Детрей рассуждал совершенно искренне, так как относился к деньгам равнодушно; только для Джесси он хотел бы их иметь немного побольше, чем у него было. Но он скоро заметил, что все эти скоропалительные мысли о браке с Джесси делают его смешным в собственном его мнении. «Джесси, вы обратили меня в кучу нервного хлама», – сказал он, решительно вставая, чтобы изменить настроение, становившееся невыносимым.

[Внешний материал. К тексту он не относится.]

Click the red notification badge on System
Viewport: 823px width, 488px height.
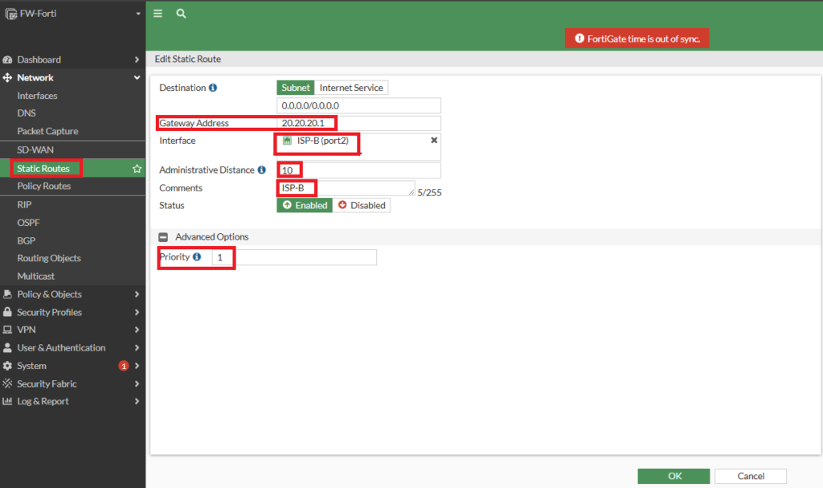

Зной отошел; улицы лежали в тени. Бесчисленные сады Лисса благоухали цветами; дышать было свежо; а ясное небо, с высоко забравшимися в него ласточками, обещало на завтра такую же отраву зноя, как сегодняшний день. Детрей прочитал афишу и отправился в театр; пока на сцене какие-то немыслимые отцы упрекали своих детей в измене идеалам, а героиня старалась уверить публику, что искренне любит семидесятилетнего старика, – сложилось окончательно его решение: сегодня же сообщить Еве Страттон, что он с ночным поездом едет в Покет. На самом деле ему предстояло еще дня два работы и дня два сборов, но считая себя отсутствующим, – для Джесси и Евы, – Детрей таким поступком делал невозможным новый визит к больной, отрекался от телефона, от всякого сношения и растравления сердца, доставившего ему, в памятный этот день, пылкую и мрачную безутешность. Совершенно забыв, что представляли на сцене, Детрей по окончании спектакля раньше всех выбежал из зрительной залы, сопутствуемый аплодисментами, и затворился в телефонной будке, вызывая Еву Страттон. Горе его было велико, отчаяние безмерно, отречение – полное и решительное. К его состоянию отлично подошли бы теперь: деланное сожаление, сопровождаемое тайным зевком, равнодушное прощание, столкновение безотрадных вежливостей, но никак не просьба не уезжать. В таком случае Детрей мог наговорить противоречащие и странные вещи. Он не ждал ни искренних сожалений, ни особого интереса к себе, а потому сразу насторожился, когда Ева громко и поспешно сказала:
– О, наконец! И как кстати! Я прежде всего подумала о вас. Но ведь вы живете не в городе… Детрей, помогите нам: Джесси исчезла! Всего десять минут сюда звонила ее сиделка: Джесси разрыла гардеробную, все разбросала, во что-то оделась и ушла неизвестно куда. По-видимому, через окно на улицу, так как ворота уже заперты, а швейцар ничего не видел. Детрей, это бред; она, по-видимому, в горячке!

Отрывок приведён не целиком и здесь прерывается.